Pour Daniel Shelton, « Le lundi est un journée d’écriture. Le mardi, je procède à la réalisation du dessin et de l’encrage pour terminer le tout vendredi ». Bertschy travaille également semaine par semaine : « Avoir des deadlines, ça me discipline. » dit-il. Pour Lynn Johnston, la création quotidienne de strips est très exigeante : « Il faut travailler partout : dans l’avion, à l’hôtel... Il faut combler l’espace dans le journal à tous les jours, sinon on n’a plus d’emploi. Ça devient un mode de vie. »
Que font-ils lorsqu’ils sont en panne d’inspiration ?
Lynn Johnston choisit de faire le vide pour un moment : « Il faut faire autre chose, comme se rattraper dans son courrier, jusqu’à ce que l’inspiration revienne. Il faut travailler très fort. »
Bertschy explique qu’il est parfois obligé d’écrire des strips de qualité moyenne lorsque l’inspiration n’y est pas : « Parfois, j’utilise deux ou trois strips de remplissage pour la prépublication ; pour le recueil, je ne les mets pas, ou je les retravaille. »
Pour les journaux quotidiens, les strips sont le plus souvent distribués par l’intermédiaire de syndicates, des agents qui représentent les auteurs et placent leurs œuvres, mais à un certain prix !
Lynn Johnston parle justement de ses relations avec son syndicate : « Au début, j’avais un contrat de 20 ans où le syndicate empochait 50% des recettes, ce qui est acceptable car il travaille très fort pour nous faire connaître. Mais après sept ou huit ans, cette situation devient difficile : on n’a pas de vacances, on n’est pas payé pour le travail supplémentaire et nos personnages, ainsi que tous les droits sur notre création, continuent d’appartenir au syndicate. J’ai fait la grève, avec Cathy Guisewite (Cathy) et Jim Davis (Garfield) et nous avons gagné contre le syndicate. »
Quelles ont été les influences ou les sources d’inspiration de ces trois auteurs ?
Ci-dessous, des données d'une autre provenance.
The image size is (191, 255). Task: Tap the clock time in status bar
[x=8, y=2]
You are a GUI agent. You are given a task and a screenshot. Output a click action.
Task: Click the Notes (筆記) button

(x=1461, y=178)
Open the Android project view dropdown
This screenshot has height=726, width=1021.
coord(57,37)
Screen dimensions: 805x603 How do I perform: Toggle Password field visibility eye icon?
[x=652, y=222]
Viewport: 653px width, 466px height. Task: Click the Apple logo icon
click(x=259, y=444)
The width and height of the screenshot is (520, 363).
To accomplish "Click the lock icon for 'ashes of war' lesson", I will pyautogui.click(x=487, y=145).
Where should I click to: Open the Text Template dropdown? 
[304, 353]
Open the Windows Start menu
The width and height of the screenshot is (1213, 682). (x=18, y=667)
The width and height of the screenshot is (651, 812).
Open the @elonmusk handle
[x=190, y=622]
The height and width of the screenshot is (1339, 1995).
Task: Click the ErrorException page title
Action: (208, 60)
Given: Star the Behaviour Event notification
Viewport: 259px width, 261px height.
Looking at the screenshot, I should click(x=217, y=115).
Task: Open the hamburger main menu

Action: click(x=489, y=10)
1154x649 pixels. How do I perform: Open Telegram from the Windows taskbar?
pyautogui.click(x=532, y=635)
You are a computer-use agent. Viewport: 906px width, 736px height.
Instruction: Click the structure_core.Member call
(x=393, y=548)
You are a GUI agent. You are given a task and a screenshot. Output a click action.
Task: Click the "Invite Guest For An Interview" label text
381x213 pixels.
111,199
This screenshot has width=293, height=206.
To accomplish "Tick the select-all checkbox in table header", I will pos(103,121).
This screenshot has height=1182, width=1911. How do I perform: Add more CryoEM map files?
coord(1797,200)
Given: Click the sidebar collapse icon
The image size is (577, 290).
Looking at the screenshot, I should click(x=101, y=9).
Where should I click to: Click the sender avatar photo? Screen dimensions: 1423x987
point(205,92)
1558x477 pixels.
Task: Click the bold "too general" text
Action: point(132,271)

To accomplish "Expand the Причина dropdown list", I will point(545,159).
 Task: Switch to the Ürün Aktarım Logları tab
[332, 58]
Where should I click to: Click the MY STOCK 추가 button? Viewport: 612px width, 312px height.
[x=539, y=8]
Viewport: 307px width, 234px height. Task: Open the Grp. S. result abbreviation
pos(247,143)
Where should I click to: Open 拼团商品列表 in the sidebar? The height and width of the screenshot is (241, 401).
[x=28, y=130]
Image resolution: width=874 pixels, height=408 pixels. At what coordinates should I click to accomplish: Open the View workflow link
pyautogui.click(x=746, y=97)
Pour Bertschy, ce sont Gary Larson (The Far Side) et Scott Adams (Dilbert). Pour Daniel Shelton, ses modèles francophones sont Hergé et Franquin, mais comme il provient d’un milieu bilingue, ses influences proviennent à la fois de l’univers franco-belge et de l’univers anglo-saxon : « Pour les comic strips, j’appréciais beaucoup Shoe de Jeff MacNelly. J’admirais beaucoup son dessin. J’admire Lynn Johnston pour son habileté à raconter des histoires et à faire évoluer ses personnages à long terme », dit-il.
Arrive-t-il que le public lecteur se manifeste ?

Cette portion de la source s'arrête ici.